Politiche 2022, Panarari: "Una campagna elettorale per pochi"

Il sociologo della comunicazione: "Contano più i leader dei programmi. Gli slogan brevi e assertivi o esortativi

Il sociologo della comunicazione Massimo Panarari

Il sociologo della comunicazione Massimo Panarari

“Sia chiaro: ancora questa campagna elettorale non è seguita con ardore. E chissà se lo sarà. Vuoi per disaffezione alla politica, vuoi per il periodo, diciamo così, particolare. L'estate è il momento dello stacco. E poi, non dimentichiamolo, ci aspetta un settembre non facilissimo...".

Massimiliano Panarari, classe 1971, insegna Sociologia della comunicazione all'università Mercatorum di Roma.

Professore, molti slogan, molte promesse, poche concretezze?
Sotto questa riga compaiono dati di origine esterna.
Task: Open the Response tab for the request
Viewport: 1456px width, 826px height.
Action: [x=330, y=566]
“Siamo in piena campagna elettorale. E' normale che ci siano gli slogan. Anche roboanti. Molte promesse, non tutte nuove, non tutte realizzabili. Ma"”.
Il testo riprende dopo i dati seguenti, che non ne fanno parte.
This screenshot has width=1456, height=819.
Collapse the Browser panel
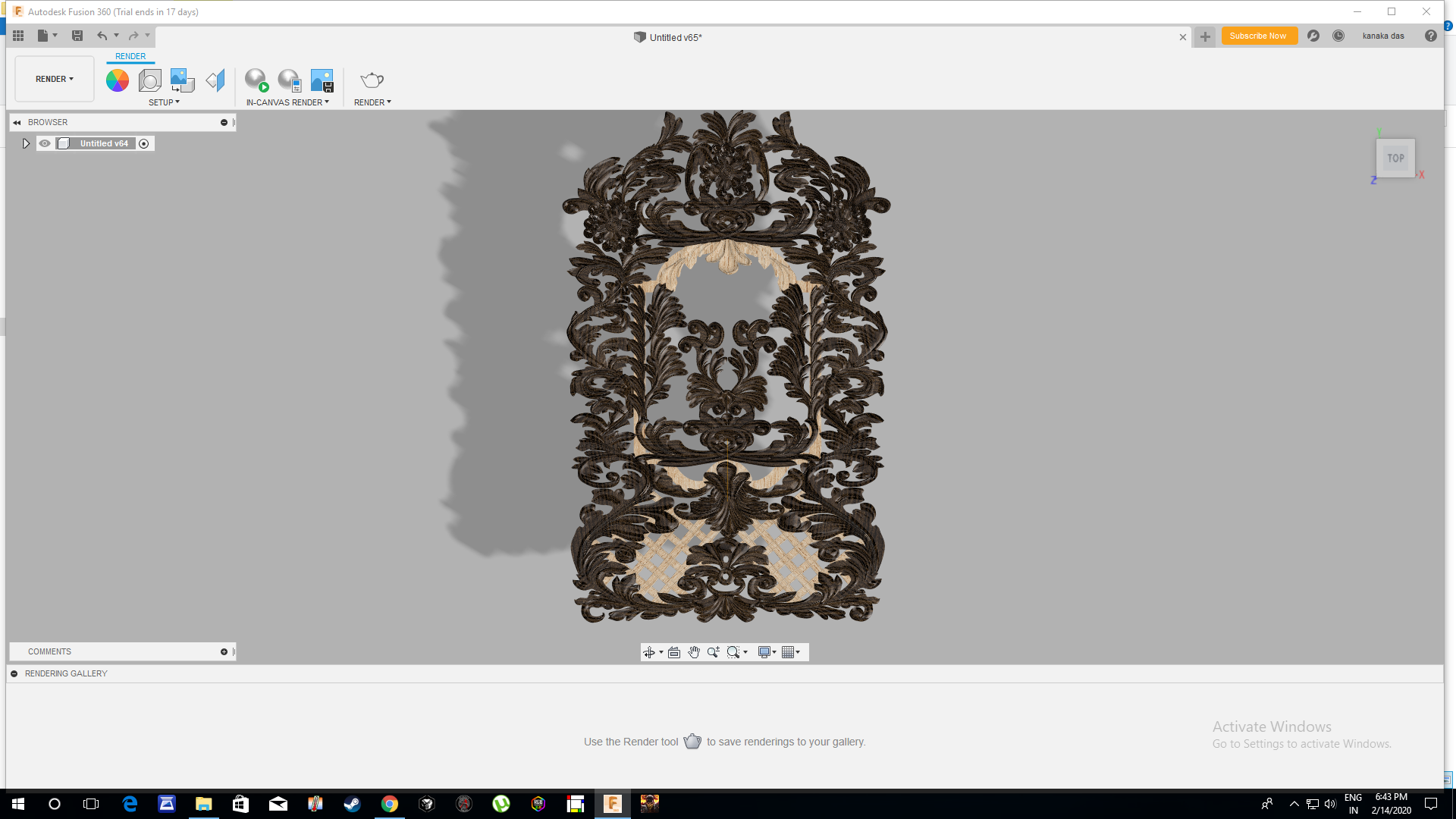coord(17,122)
Come giudica gli slogan di queste elezioni?

"In parte come qualcosa di già visto, in parte come una tendenza che prende spunto da contesti internazionali. E c'è anche qualcosa di nuovo. Meglio di 'nuovista'. Le parole sono pochissime, e non certo particolarmente brillanti. Il che denota un mancato lavoro di preparazione. Per motivi, sia chiaro, anche oggettivi. Tutta la situazione politica è precipitata all'improvviso. Il tempo è poco e corre forte. Le modalità comunicative impongono certe regole. Quindi ecco la comparsa di slogan poveri ma assertivi o esortativi, come avviene in tempi di predominanza dei social”.

Flat tax, Ponte sullo Stretto, costi, posti di lavoro e via dicendo. Niente di nuovo sotto il sole...
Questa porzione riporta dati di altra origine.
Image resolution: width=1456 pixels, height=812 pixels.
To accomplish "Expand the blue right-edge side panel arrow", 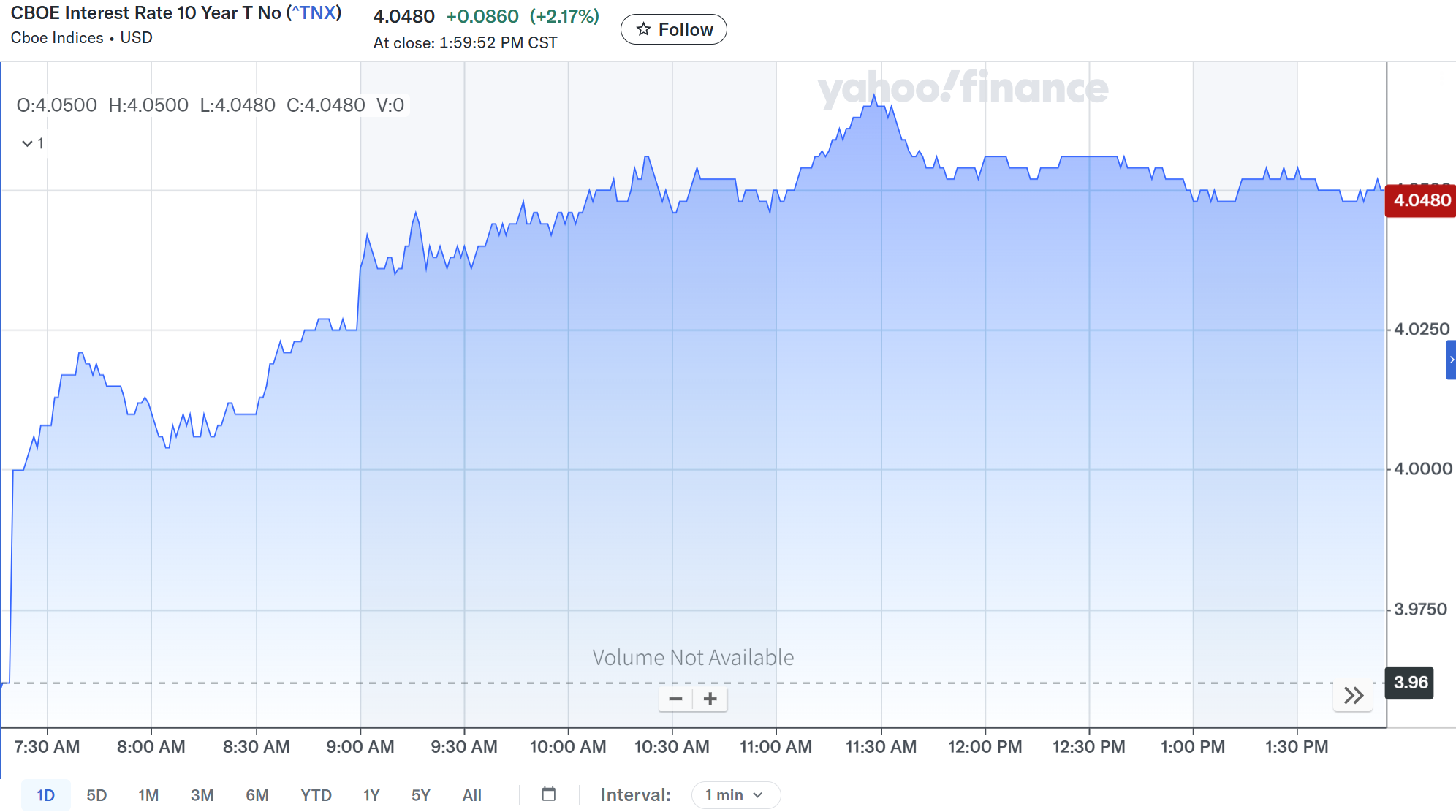I will point(1451,360).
"Nessun dubbio. Anche perché le forze politiche che ripetono questi proponimenti hanno governato, anche tutte insieme, in questi anni. La gente, legittimamente, potrebbe chiedersi perché non l'hanno fatto prima, diciamo così. Ma anche qui entra in gioco un dato oggettivo: e cioè che giocoforza la campagna elettorale impone certi ritmi. Ripeto: parole secche che però, spesso, non sono garanzia di qualità".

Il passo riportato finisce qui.